Exports - goods and services that are produced in one country and sold to buyers in another.
For example, Kazakhstan is exporting raw materials as phosphorus, coking coal and titanium, while Europe buys those products and they are being imported to the country.

So the amount of exports and imports of a country can be different everywhere. Some can import more than export like the UK, the US, Mexico, Brazil and so on. And other vice versa like China, Russia, UAE etc. This is called the trade deficit and trade surplus.
Trade deficit - occurs when a country's imports exceed its exports during a given time period. It is also referred to as a negative balance of trade
Trade surplus - is an economic measure of a positive balance of trade, where a country's exports exceed its imports.

Usually there are some countries with current account surpluses and others with deficits. But an interesting question occurs, is it possible that all have surpluses or trades? Answer is pretty easy, since we understand that if there are no exports, there are no imports. So either no one is interacting with each other or there are some surpluses and deficit accounted countries.

The effect of equal exports and imports

So getting back to our question. Having the same amount of exports and imports means that the country's current account isn't in deficit nor in surplus. There can be two different situations:

  • This country doesn’t give and receive nothing.
    It means that you can buy only domestic products, made within the country's borders. All goods and services made in the country can be cheaper than imported. You know about the approximate quality of a product. Country doesn’t rely on others.
    It doesn’t mean that you can’t go abroad, however it means that you can buy things there so basically some money is going abroad which means there is some import. Moreover it means there is no income from abroad. And producing all goods and services can lead to loss in efficiency, because there can be not enough work force to produce all this.
    After thinking for a bit, the first country that comes to mind is North Korea. Since they are closed from the outside world they produce everything themselves and don’t rely on others.
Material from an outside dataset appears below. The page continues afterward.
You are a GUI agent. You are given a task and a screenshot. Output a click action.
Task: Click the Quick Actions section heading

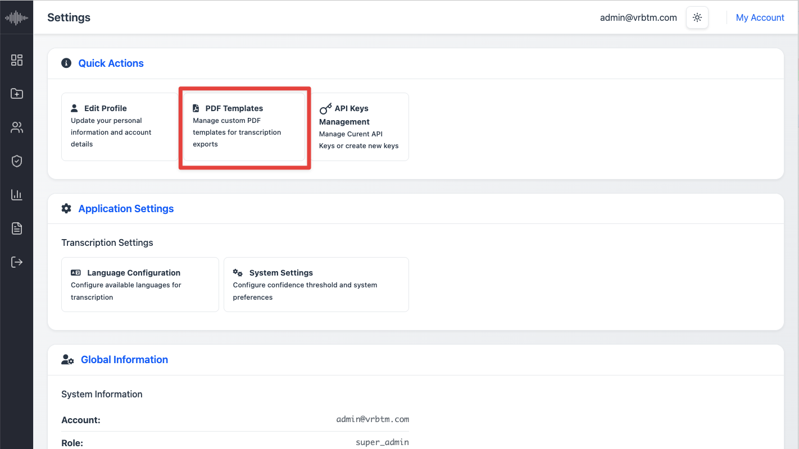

  • This country manages amount of imports and exports
    This seems like a perfect situation. You still get all products and services from other countries, there is no unemployment and can lead to an economic growth. However, you still don’t get income from abroad since all this money you spend on imports and as we suppose there are the same. Besides, it is nearly impossible to control it, because we can’t predict the future and the amount demanded will vary. Also it can appear that international products are more demanded and it will lead to bigger exports of those products which will lead to a disbalance. 

There are imports and exports in the international market. We can get products with better quality from abroad and trade them for something of our domestic production. It may appear that we have the same amount of imports and exports, however it won’t take long until this situation will change because you can’t say what will happen in the future.